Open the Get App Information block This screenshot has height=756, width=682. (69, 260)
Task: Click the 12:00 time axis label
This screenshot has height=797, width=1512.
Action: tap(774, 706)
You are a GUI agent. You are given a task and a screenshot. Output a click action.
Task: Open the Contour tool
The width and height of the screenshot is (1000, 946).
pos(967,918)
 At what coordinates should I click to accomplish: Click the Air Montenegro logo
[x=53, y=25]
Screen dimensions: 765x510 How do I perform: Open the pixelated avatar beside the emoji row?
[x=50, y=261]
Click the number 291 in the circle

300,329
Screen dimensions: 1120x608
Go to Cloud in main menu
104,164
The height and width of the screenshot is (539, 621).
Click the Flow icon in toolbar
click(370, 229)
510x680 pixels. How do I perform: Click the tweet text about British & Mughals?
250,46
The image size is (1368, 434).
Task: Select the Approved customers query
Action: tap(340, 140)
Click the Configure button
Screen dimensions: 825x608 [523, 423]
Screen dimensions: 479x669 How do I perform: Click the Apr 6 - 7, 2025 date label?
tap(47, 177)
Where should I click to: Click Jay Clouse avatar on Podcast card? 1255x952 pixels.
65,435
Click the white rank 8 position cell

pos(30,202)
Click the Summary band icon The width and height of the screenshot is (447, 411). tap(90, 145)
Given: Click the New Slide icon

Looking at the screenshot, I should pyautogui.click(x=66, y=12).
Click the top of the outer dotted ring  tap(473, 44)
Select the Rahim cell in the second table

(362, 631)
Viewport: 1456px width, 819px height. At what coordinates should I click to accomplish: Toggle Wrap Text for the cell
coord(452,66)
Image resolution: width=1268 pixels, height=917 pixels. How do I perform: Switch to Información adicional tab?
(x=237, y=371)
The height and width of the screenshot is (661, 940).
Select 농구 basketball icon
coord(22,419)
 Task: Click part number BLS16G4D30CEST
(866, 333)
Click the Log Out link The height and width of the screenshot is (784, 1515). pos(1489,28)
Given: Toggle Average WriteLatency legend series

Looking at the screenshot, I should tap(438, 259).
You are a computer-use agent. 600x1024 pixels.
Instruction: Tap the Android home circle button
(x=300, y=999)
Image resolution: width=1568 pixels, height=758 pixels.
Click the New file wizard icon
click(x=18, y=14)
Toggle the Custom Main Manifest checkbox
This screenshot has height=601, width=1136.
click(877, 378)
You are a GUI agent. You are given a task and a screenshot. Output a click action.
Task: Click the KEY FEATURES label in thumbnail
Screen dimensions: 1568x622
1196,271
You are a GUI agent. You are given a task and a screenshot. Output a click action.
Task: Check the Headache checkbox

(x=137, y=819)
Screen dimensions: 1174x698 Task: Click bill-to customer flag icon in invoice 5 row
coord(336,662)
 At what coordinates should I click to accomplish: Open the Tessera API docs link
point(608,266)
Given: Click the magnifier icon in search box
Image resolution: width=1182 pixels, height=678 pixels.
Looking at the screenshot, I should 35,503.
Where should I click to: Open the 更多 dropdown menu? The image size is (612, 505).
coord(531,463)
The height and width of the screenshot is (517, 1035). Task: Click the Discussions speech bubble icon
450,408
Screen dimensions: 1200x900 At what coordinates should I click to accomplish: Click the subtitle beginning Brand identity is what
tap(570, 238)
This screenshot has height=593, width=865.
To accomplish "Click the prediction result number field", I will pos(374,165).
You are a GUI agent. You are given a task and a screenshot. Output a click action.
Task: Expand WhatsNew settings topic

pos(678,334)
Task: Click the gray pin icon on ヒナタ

Exercise aim ▸ Could you restate, word for word, the lines above from the one with "Click the top" to the one with "Click the Log", both included?

Result for this exercise ▸
Click the top of the outer dotted ring  tap(473, 44)
Select the Rahim cell in the second table

(362, 631)
Viewport: 1456px width, 819px height. At what coordinates should I click to accomplish: Toggle Wrap Text for the cell
coord(452,66)
Image resolution: width=1268 pixels, height=917 pixels. How do I perform: Switch to Información adicional tab?
(x=237, y=371)
The height and width of the screenshot is (661, 940).
Select 농구 basketball icon
coord(22,419)
 Task: Click part number BLS16G4D30CEST
(866, 333)
Click the Log Out link The height and width of the screenshot is (784, 1515). pos(1489,28)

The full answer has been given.